My makeshift bed for the night was an old mattress that had once belonged to Charlie, placed in the dark corner beneath the metal staircase in the cell-block common room. I could hear Rick softly breathing from his mattress where it rested a handful of feet from me, pushed up against the corner wall. Everything around me was seemingly plotting against my need for sleep.

Admittedly, I required less than the average mortal, but I still needed it. Especially after a day like today.

I slid off the mattress and climbed out from beneath the staircase, grabbing my leather jacket as I began to make my way outside.

“Where’re you goin’?” came a voice from the darkness behind me.

“Go back to sleep, Rick.”

There was a shuffling sound and then the slap of bare feet against concrete as he made a move to follow me. “I told you that I trusted you.”

That odd statement made me jerk my head to the side. I partially turned my body around to look at him with a cocked brow. “Past tense suggesting you no longer do?”

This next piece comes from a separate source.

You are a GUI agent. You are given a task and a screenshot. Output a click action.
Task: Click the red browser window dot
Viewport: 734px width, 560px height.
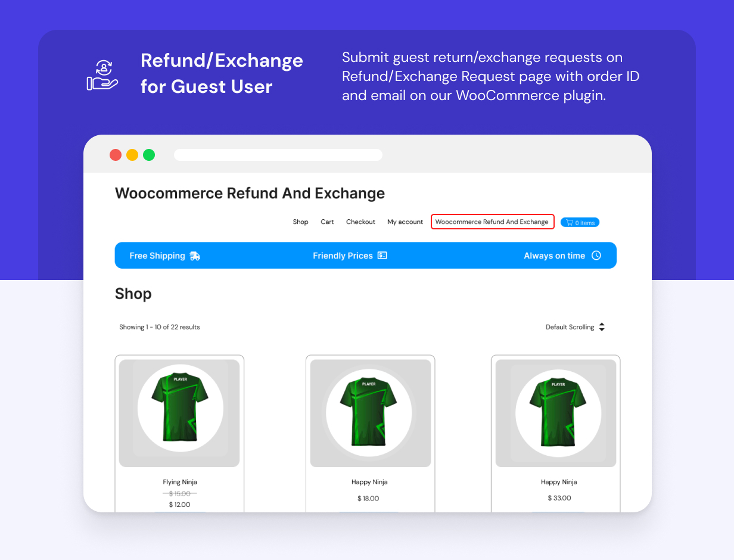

He let out a harsh breath through his throat, taking another step forward, the thin wedge of moonlight streaming in through the window striking his face, illuminating those crystal eyes of his. “Convince me that I should.”

“Because I’m remarkably charming?” I responded, turning fully to face him. My cheery grin diminished when I saw the taut line of his frown. I tried something more serious. “Because I’ve never lied to you.”

“What about that little book club of yours? Teaching the kids how to use weapons behind my back,” Rick stated simply in response. “You call that not lyin’?”

I felt the warmth drain from my face. His disappointed look struck me harder than I’d have believed. “Behind your back?” I asked incredulously, taking a step towards him with. “Rick, you made it very clear you wanted nothing to do with the council or its decisions.”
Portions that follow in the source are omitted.